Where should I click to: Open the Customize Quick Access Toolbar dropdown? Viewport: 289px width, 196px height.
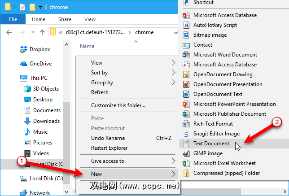click(40, 7)
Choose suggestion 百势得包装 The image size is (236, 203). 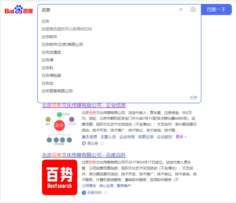tap(51, 76)
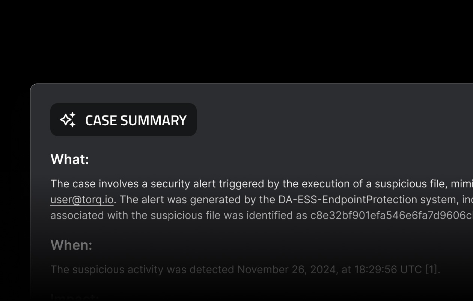Click the sparkle AI icon
Image resolution: width=473 pixels, height=301 pixels.
pyautogui.click(x=68, y=120)
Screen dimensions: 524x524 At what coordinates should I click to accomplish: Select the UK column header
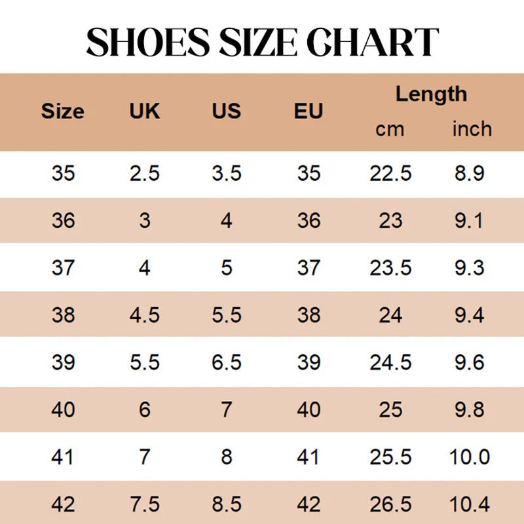tap(144, 111)
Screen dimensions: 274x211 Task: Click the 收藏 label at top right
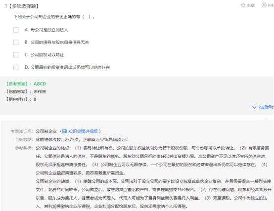[x=251, y=5]
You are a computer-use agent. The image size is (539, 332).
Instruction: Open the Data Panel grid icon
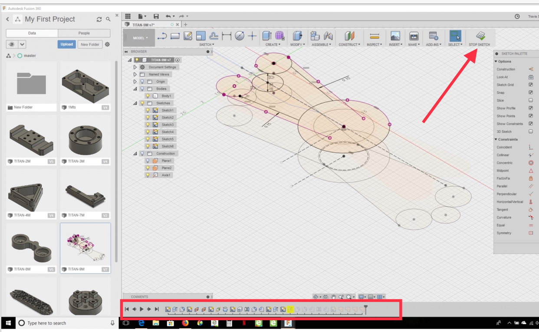click(x=128, y=16)
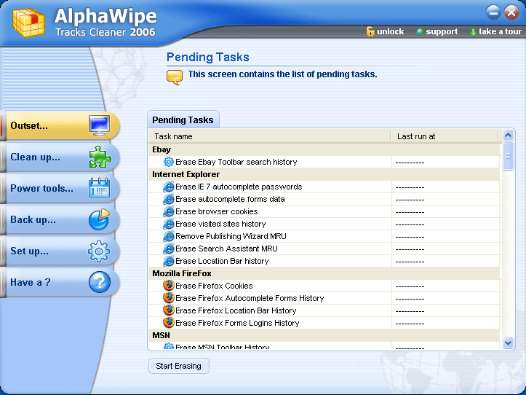Select Erase IE 7 autocomplete passwords task
526x395 pixels.
(239, 187)
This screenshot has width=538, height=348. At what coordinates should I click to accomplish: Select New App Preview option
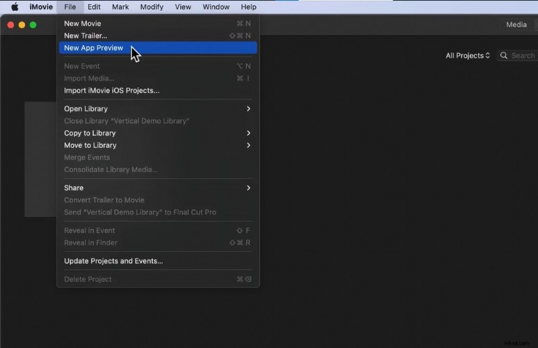pyautogui.click(x=93, y=48)
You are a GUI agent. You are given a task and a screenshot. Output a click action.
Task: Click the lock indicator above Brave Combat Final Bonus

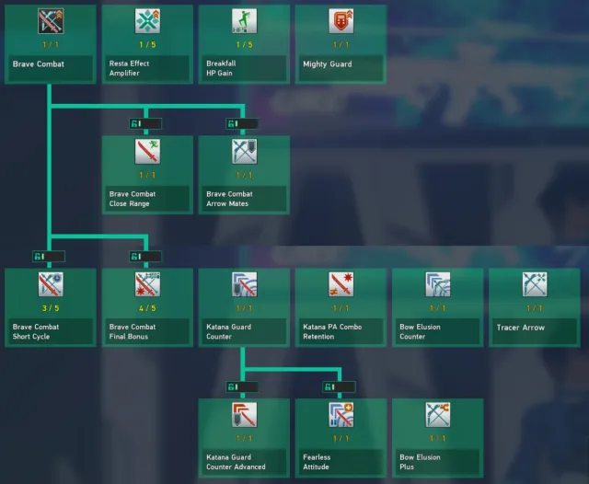point(147,256)
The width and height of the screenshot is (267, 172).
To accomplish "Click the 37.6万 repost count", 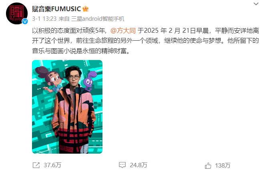I will [x=52, y=165].
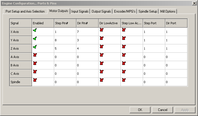Screen dimensions: 198x116
Task: Toggle Dir LowActive red X for Z Axis
Action: click(101, 47)
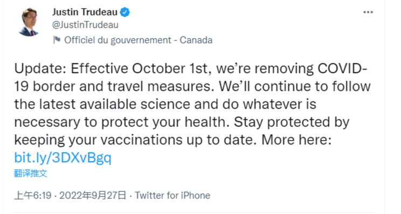
Task: Open the 上午6:19 timestamp
Action: [33, 196]
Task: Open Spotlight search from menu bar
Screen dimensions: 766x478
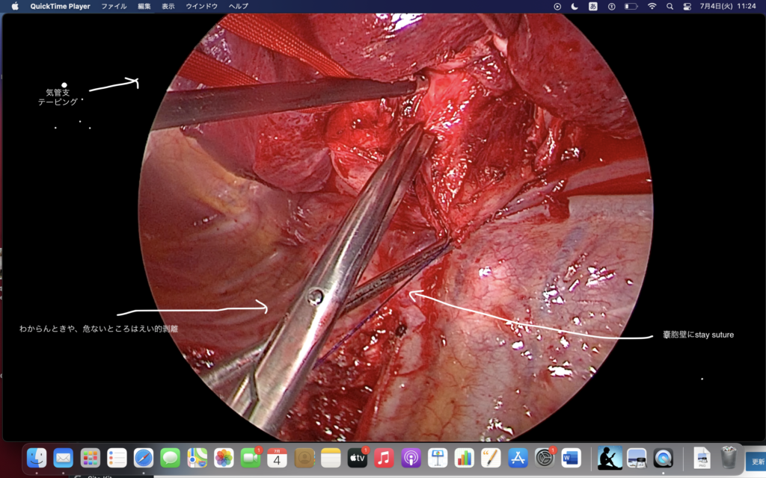Action: click(670, 6)
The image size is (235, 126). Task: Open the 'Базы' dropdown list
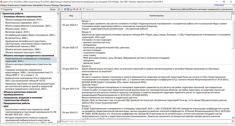(x=55, y=10)
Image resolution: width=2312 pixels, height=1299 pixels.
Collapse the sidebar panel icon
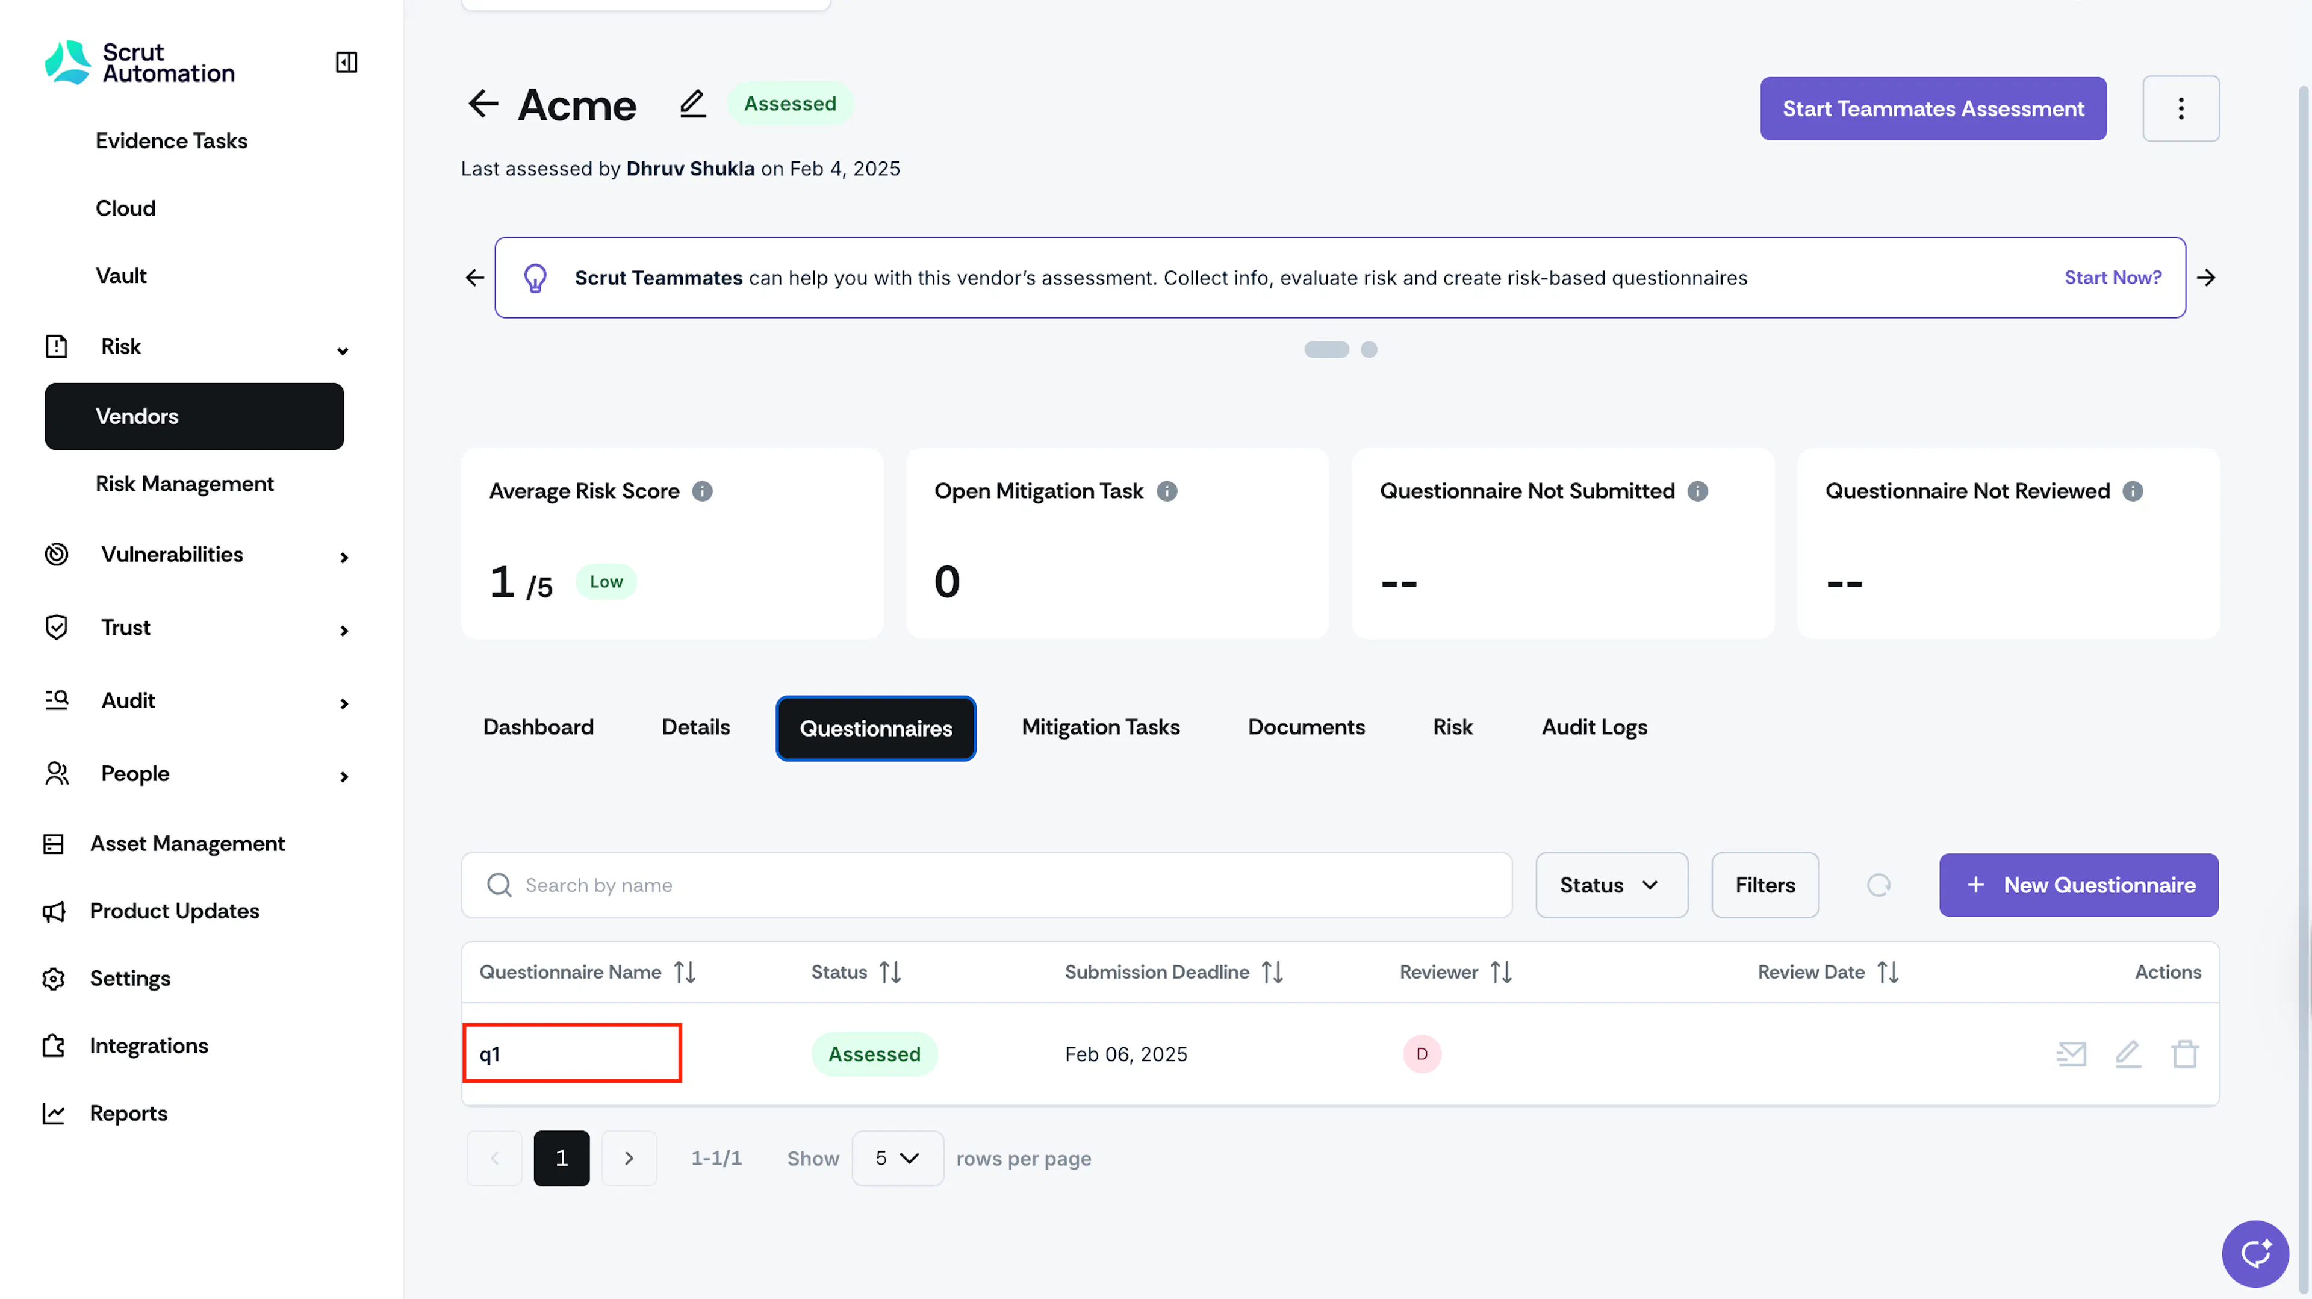346,62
·····
How many of the lines above include the word "agent"? Respond with the number alone.

2